+++ MATERIAL PROVIDED +++

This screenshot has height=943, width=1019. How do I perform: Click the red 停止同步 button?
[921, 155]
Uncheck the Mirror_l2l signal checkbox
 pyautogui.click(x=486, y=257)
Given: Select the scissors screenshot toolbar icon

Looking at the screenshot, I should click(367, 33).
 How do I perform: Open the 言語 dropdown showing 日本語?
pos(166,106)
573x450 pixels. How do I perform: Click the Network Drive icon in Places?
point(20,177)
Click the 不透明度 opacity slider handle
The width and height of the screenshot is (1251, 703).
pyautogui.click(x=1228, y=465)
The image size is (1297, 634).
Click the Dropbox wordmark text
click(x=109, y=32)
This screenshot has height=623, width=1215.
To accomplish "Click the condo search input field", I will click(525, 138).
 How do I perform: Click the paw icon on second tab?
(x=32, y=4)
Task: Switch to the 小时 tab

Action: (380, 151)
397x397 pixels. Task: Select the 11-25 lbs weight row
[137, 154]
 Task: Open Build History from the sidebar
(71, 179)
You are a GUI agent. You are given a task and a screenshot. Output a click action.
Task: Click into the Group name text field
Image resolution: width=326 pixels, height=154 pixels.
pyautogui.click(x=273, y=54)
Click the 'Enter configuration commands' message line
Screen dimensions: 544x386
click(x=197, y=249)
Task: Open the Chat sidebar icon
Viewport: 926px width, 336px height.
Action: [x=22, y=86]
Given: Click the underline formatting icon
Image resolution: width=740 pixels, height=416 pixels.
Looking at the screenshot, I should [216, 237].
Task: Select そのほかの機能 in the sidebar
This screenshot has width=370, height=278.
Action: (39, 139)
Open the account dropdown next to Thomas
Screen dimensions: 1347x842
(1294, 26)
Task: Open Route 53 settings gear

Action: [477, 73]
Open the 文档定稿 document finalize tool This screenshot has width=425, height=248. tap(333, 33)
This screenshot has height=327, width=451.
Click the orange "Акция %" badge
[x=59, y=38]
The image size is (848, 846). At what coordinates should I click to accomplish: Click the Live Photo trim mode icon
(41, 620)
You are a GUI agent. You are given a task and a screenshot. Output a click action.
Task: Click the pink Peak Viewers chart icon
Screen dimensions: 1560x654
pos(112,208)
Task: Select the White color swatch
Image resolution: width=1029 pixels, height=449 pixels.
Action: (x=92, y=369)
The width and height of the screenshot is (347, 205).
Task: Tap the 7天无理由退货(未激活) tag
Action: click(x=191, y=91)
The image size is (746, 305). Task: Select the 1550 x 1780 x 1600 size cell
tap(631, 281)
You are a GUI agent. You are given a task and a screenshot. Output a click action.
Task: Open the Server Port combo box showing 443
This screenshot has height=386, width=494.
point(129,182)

+++

> _TASK GOAL_
All of the data above needs to be written out exactly.

> _RESULT FOR THIS TASK_
This screenshot has height=943, width=1019. How do I perform: Click the red 停止同步 button?
[921, 155]
Uncheck the Mirror_l2l signal checkbox
 pyautogui.click(x=486, y=257)
Given: Select the scissors screenshot toolbar icon

Looking at the screenshot, I should click(367, 33).
 How do I perform: Open the 言語 dropdown showing 日本語?
pos(166,106)
573x450 pixels. How do I perform: Click the Network Drive icon in Places?
point(20,177)
Click the 不透明度 opacity slider handle
The width and height of the screenshot is (1251, 703).
pyautogui.click(x=1228, y=465)
The image size is (1297, 634).
Click the Dropbox wordmark text
click(x=109, y=32)
This screenshot has height=623, width=1215.
To accomplish "Click the condo search input field", I will click(525, 138).
 How do I perform: Click the paw icon on second tab?
(x=32, y=4)
Task: Switch to the 小时 tab

Action: (380, 151)
397x397 pixels. Task: Select the 11-25 lbs weight row
[137, 154]
 Task: Open Build History from the sidebar
(71, 179)
You are a GUI agent. You are given a task and a screenshot. Output a click action.
Task: Click into the Group name text field
Image resolution: width=326 pixels, height=154 pixels.
pyautogui.click(x=273, y=54)
Click the 'Enter configuration commands' message line
Screen dimensions: 544x386
click(x=197, y=249)
Task: Open the Chat sidebar icon
Viewport: 926px width, 336px height.
Action: [x=22, y=86]
Given: Click the underline formatting icon
Image resolution: width=740 pixels, height=416 pixels.
Looking at the screenshot, I should [216, 237].
Task: Select そのほかの機能 in the sidebar
This screenshot has width=370, height=278.
Action: (39, 139)
Open the account dropdown next to Thomas
Screen dimensions: 1347x842
(1294, 26)
Task: Open Route 53 settings gear

Action: [477, 73]
Open the 文档定稿 document finalize tool This screenshot has width=425, height=248. tap(333, 33)
This screenshot has height=327, width=451.
Click the orange "Акция %" badge
[x=59, y=38]
The image size is (848, 846). At what coordinates should I click to accomplish: Click the Live Photo trim mode icon
(41, 620)
You are a GUI agent. You are given a task and a screenshot. Output a click action.
Task: Click the pink Peak Viewers chart icon
Screen dimensions: 1560x654
pos(112,208)
Task: Select the White color swatch
Image resolution: width=1029 pixels, height=449 pixels.
Action: (x=92, y=369)
The width and height of the screenshot is (347, 205).
Task: Tap the 7天无理由退货(未激活) tag
Action: click(x=191, y=91)
The image size is (746, 305). Task: Select the 1550 x 1780 x 1600 size cell
tap(631, 281)
You are a GUI agent. You are given a task and a screenshot. Output a click action.
Task: Open the Server Port combo box showing 443
This screenshot has height=386, width=494.
point(129,182)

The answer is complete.